Even so, to transcend the strain feed shortages put on their operations and meet export commitments, integrators were forced to significantly boost the wheat content of their poultry rations. Interestingly, unlike normal times when feed quality wheat is used, here too, the real is impacting the market's normal functioning. Just as the real's devaluation made it more profitable to export corn than to sell it domestically, the same effect happened with low-cost feed wheat.
According to the USDA, "Strong export prices have also prompted wheat producers to increase exports of lower quality feed wheat." With at least three large integrators reportedly being forced to buy at least 220,000 tonnes of costly, high quality meant for human consumption for their feed mills, this is yet another boost to the broiler sector's already bloated cost base.
Going forward, there is some relief ahead for poultry integrators. Mid-year sees "safrinha" [second crop] corn being harvested. Even, on account of El Nino-induced dry weather, even the second season corn harvest is coming in 3.8 million tonnes or 7% below initial projections. At 75 million tonnes, total yearly corn production 11.8% or 10 million tonnes below the 85 million tonnes grown in the previous year. Moreover, Brazil's agriculture minister Blairo Maggi notes that with 70% of sahfrinha corn already forward contracted for export, it cannot possibly bring feed costs all the way down to normal levels.
Assuming that the late year growing season is successful, Brazil's corn prices will not return back to international levels until the second quarter of 2017. With 80% of Brazil's broiler meat production consumed domestically, this is problematic for several different reasons.

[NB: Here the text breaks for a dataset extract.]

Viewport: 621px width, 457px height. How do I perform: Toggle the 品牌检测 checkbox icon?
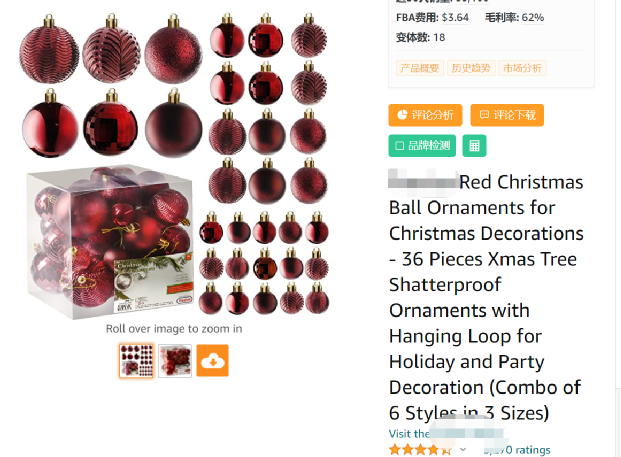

The aforementioned sharp rise in chicken's domestic price comes at the worst time possible: Brazil has been in a serious recession for three years; it is not expected to resume positive economic growth before 2018.

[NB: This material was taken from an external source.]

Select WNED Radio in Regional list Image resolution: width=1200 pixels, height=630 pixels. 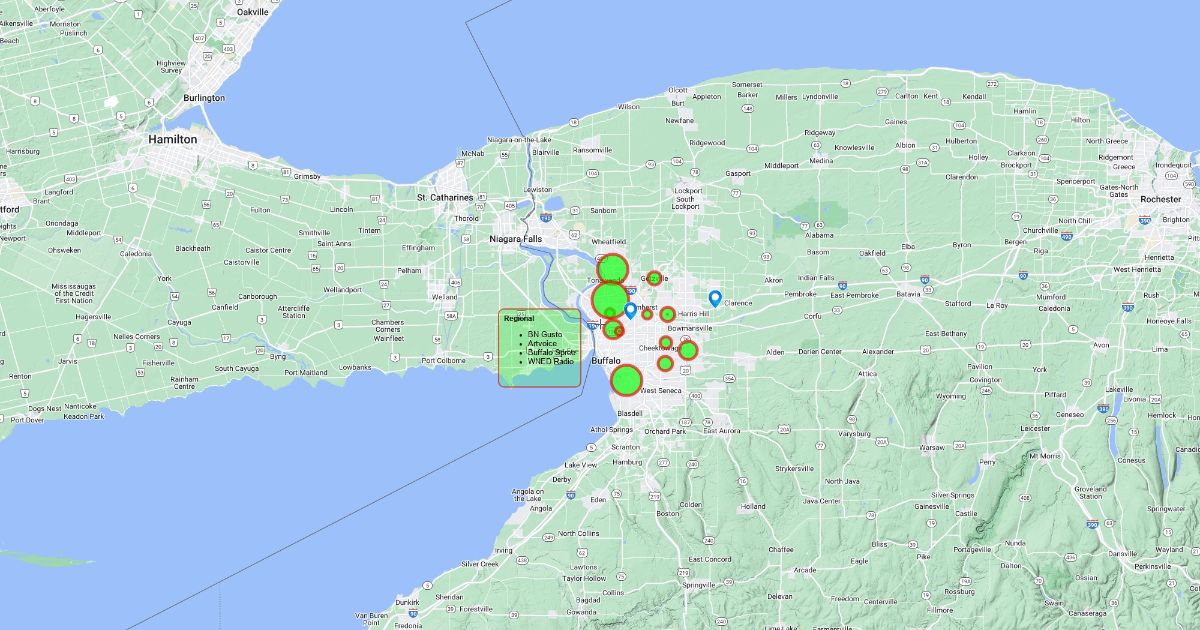coord(551,361)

Consequently, corn-induced supply reduction, cost inflation, thin profit margins or net losses are colliding with three years of falling consumer incomes and rising unemployment. Although the temptation to export one's way out of such woes boosted shipments earlier in the year, with some poultry farms having shut down operations for three months or more, it is not known if production can meet all export commitments.
For now, we can expect feed grain shortages to keep chicken production the same or slightly lower than last year. Ideally, an expected decline in domestic consumption should free up supplies for more export growth than was anticipated, there is great uncertainty at this time.
Much depends on the final size of its sahfrinha corn harvest and Brazil's luck in sourcing alternative feed grains over the next two quarters. The interaction between feed-constrained domestic chicken production, high domestic prices and falling domestic consumption remains uncertain, but will determine Brazilian poultry's 2016's trade performance.
On one hand, Brazil could ideally take full advantage of export demand created by its currency-discounted chicken to meet initial projections. On the other hand, should feed supplies remain constrained, America or US or Thailand will happily fill a hundred thousand tonne poultry market vacuum created by faltering Brazilian corn supplies.